On Mon, 20 Feb 2006, Graham Percival wrote:
Does anybody know why this doc section exists? It introduces four
articulation marks that are covered in Articulation.
Hi!
Long time ago, when people where repeatingly asking for "contemporary
music notation" and when I also had the feeling that some modern
notational features were missing, I added clusters and special fermatas.
Similar to ancient notation, I added these in an extra section of the
manual in order to (1) show users that we are going to add limited support
for contemporary notation and (2) not to intermingle too much with
classical notation (I may be wrong, but I had the feeling that the main
authors at that time were happy to keep such "strange" notation features
separate from "usual" notation). IIRC, at that time, special fermatas did
not show up in Section 6.5.1 of the manual (maybe the list of articulation
signs is nowadays automatically created from the scm sources?).
Additionally, there was discussion on how the overall structure of the
manual should be: (a) either by (implementation driven) categorization of
features (e.g. articulations, clefs, noteheads, etc. as categories) ->
"technical/reference manual", or (b) by (user driven) notational style
(vocal/instrumental music, ancient/classical/jazz/contemporary notation)

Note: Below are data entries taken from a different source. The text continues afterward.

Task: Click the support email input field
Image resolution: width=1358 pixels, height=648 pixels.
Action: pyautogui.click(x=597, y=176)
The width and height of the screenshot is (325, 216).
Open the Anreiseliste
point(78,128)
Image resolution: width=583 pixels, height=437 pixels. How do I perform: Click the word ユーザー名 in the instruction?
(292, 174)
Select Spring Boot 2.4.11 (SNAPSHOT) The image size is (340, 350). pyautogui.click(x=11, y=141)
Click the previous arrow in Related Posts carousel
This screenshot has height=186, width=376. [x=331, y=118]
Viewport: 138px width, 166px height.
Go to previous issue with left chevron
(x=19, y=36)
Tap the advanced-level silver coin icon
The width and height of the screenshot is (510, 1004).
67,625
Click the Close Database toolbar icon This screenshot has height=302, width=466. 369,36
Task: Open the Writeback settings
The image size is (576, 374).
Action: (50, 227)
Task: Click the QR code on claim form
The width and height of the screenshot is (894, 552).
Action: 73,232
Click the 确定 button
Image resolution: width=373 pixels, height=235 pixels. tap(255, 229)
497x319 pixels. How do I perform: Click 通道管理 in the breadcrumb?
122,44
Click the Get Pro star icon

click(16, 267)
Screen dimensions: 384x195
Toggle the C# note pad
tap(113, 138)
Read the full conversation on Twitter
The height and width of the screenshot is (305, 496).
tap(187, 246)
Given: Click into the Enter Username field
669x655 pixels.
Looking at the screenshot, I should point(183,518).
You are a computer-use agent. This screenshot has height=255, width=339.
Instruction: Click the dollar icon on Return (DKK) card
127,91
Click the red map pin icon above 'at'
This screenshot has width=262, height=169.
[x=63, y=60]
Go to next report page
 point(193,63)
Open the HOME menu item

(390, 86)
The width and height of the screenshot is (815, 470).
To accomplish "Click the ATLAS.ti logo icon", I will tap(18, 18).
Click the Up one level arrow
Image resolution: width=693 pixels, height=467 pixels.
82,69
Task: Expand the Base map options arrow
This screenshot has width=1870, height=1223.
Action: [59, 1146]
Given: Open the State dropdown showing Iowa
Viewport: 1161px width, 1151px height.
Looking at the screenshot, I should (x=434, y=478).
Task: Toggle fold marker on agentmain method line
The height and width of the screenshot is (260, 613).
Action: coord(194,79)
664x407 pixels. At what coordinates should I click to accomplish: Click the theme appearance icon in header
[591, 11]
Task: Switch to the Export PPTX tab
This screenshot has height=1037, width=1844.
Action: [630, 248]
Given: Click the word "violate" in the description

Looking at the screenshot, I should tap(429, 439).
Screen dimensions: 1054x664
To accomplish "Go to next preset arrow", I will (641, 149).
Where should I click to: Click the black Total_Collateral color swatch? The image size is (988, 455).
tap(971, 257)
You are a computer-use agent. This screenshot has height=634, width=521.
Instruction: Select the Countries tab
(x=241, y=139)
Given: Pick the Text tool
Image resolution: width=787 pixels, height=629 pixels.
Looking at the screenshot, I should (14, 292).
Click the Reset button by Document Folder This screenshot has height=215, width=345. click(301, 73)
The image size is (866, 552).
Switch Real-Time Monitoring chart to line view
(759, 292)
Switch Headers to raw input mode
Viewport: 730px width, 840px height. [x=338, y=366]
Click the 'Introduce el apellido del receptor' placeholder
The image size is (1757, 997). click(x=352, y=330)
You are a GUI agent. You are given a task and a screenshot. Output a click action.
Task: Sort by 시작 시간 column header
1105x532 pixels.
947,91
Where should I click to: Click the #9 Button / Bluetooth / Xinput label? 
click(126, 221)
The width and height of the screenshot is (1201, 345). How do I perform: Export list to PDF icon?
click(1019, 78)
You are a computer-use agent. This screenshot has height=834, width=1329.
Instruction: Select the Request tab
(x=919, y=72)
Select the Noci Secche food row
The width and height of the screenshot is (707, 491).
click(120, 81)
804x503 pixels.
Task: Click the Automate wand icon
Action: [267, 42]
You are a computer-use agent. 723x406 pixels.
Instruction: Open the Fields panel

-> "user manual". The current structure of the manual is a mixture of
both approaches.
I agree that it is not good to have special fermatas appear in both
sections, 6.5.1 and 8.4.4. I guess (but I have not checked) that they
appear in 6.5.1 because the table in this section was/is automatically
created from the scm sources. I feel a little bit uncomfortable with
completetly removing the fermatas from Section 8.4.4, because it is handy
to have it there for people who want to look for all contemporary music
features without having to scan through the complete manual. Maybe in
Section 8.4 there should be at least a link to Section 6.5.1, mentioning
that there are some contemporary fermatas in the articulations section?
Please also note, that Section 7.7 (ancient notation) is in a comparable
situation. For example, all the ancient clefs could be moved to Section
6.3.1, but then Section 6.3.1 would somewhat explode in size, thus making
it difficult to read for users that are interested just in "usual"
notation. Hence, it is probably better to keep the clefs separated in two
different sections.
As a side note, when I added the special fermatas, I thought they were
in some sense "standard" contemporary notation, because I had seen them
in some scores. However, it turned out that these scores were published
by a single famous publisher, but I never saw these fermatas in any score
of a different publisher. In this sense, I meanwhile somewhat regret that
I added these symbols without having checked carefully enough for these
symbols having been truely accepted as a standard across
publishers/composers.
Greetings,
Juergen
I can't remember if I
wrote it, or if this is an old section left over from a long time ago when
those fermatas weren't in the general articulation file. I can't find any
recent mention of this in the Changelog.
I'd like to delete it; any objections?